Spoke to Sebastian's Little Girl the other night and she sounds great. Sadly, her father suffered a pretty severe heart attack over the holiday, but he's improving and is expected to go back to work soon. RaspberrySwirl, her mother, is as spicy as usual now that her husband's recovery is going well. Sebbie is doing great. He still lets his little girl dote on him. 

I'm sure Gypsy would also want me to send along her love and sympathy to you. She always cared a great deal for you.
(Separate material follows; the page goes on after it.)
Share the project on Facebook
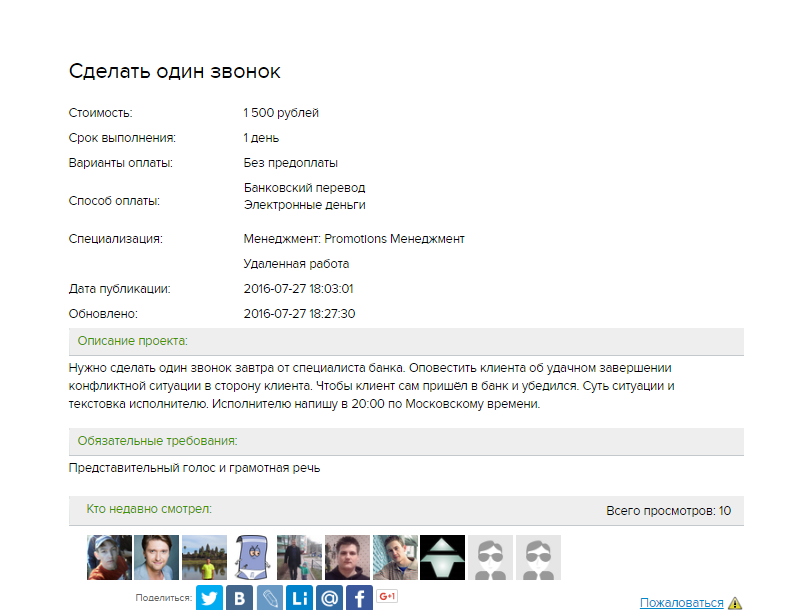The width and height of the screenshot is (788, 610). click(359, 598)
She'll be glad to hear that we've been in touch.

Again, it saddens me deeply to know that you're in pain over having to send Lucy to the Bridge, but it makes me smile wide when I think of the life she had and the endless love that she had and still has with your family. You'll see her flash by in the corner of your eye from time-to-time. I know she'll be checking in on you, and bringing Buck with her, to be sure all is running well. She'll be with you, Varna, until you see her again. She was lucky to have been chosen by you, a fact that she's very well aware of. 

All my love (and don't forget to send your email in a pm to me)

Carolyn

:big kiss:


----------



## Saffy (Jan 6, 2009)

One of my old school bunnies .. oh Lucy .. r.i.p. xx


----------



## Haley (Jan 6, 2009)

Varna,

I am so sorry to hear that your sweet Lucy has passed. I have missed seeing you around the forum. I am so heartbroken to hear this awful news.

Youre in my thoughts and prayers. Rest in peace sweet Lucy.

Haley


----------



## Leaf (Jan 18, 2009)

Varna, I'm so sorry to hear about Lucy! Your family is in my thoughts. ((hugs))


----------